+++ Text segment

I dont consider it anywhere near "the worst movie ever".

But its pretty clear they didnt put much thought into these latter movies.  To the point where in some sequences of events and/or scenes its a complete copy with a new paint job.

This isnt toxic fandom.  Nor do i think it ranks close to (imo) the worst movies, but i do think the latter movies are incredibly lazy.  Am i not allowed to think they suck?

(Also far too many people think they are garbage for them to be "ok".  The amount of people who think its garbage actually outnumber the population of the original fanbase.  So its a bit hard for it to just be the original fans (plenty of which did like it.  Its a mix))


----------



## Morrus (Dec 24, 2019)

Son of the Serpent said:


> Am i not allowed to think they suck?

++++++
+++ Supplied material

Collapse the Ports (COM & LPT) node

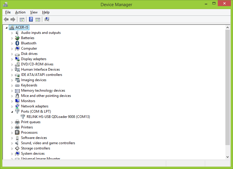tap(12, 112)
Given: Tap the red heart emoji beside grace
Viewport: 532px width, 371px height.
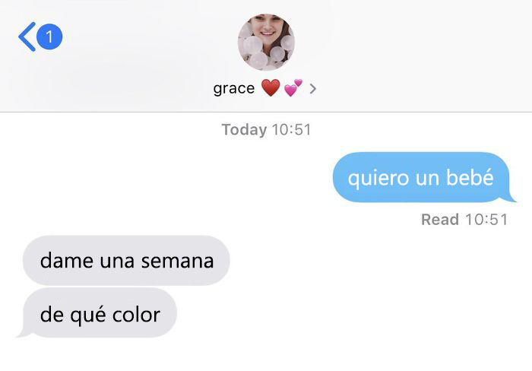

++++++

Required actions:
[1] Reproduce the passage of the forum discussion about the later movies starting at "This isnt toxic" and ending at "(Dec 24, 2019)".
[2] Carry on the forum discussion about the later movies from the point where it stops.

Written responses:
[1]
This isnt toxic fandom.  Nor do i think it ranks close to (imo) the worst movies, but i do think the latter movies are incredibly lazy.  Am i not allowed to think they suck?

(Also far too many people think they are garbage for them to be "ok".  The amount of people who think its garbage actually outnumber the population of the original fanbase.  So its a bit hard for it to just be the original fans (plenty of which did like it.  Its a mix))


----------



## Morrus (Dec 24, 2019)

[2]
Straight to the hyperbole again, eh? You’re allowed to think what you want. I’ll have my own opinion about the way you choose to express it.


----------



## Nebulous (Dec 24, 2019)

Morrus said:


> Inventing new force powers in a Star Wars movie isn't a problem; it's tradition. It's how force powers get introduced. It would be weird if they didn't.




That's a good point.  Now I wish we had even more canonical force powers.

Wait, what was introduced in Phantom - Revenge?  I haven't seen those in a long time or tried to forget them.  I know R2D2 can fly, does that count?  Lol.  That was new


----------



## Son of the Serpent (Dec 24, 2019)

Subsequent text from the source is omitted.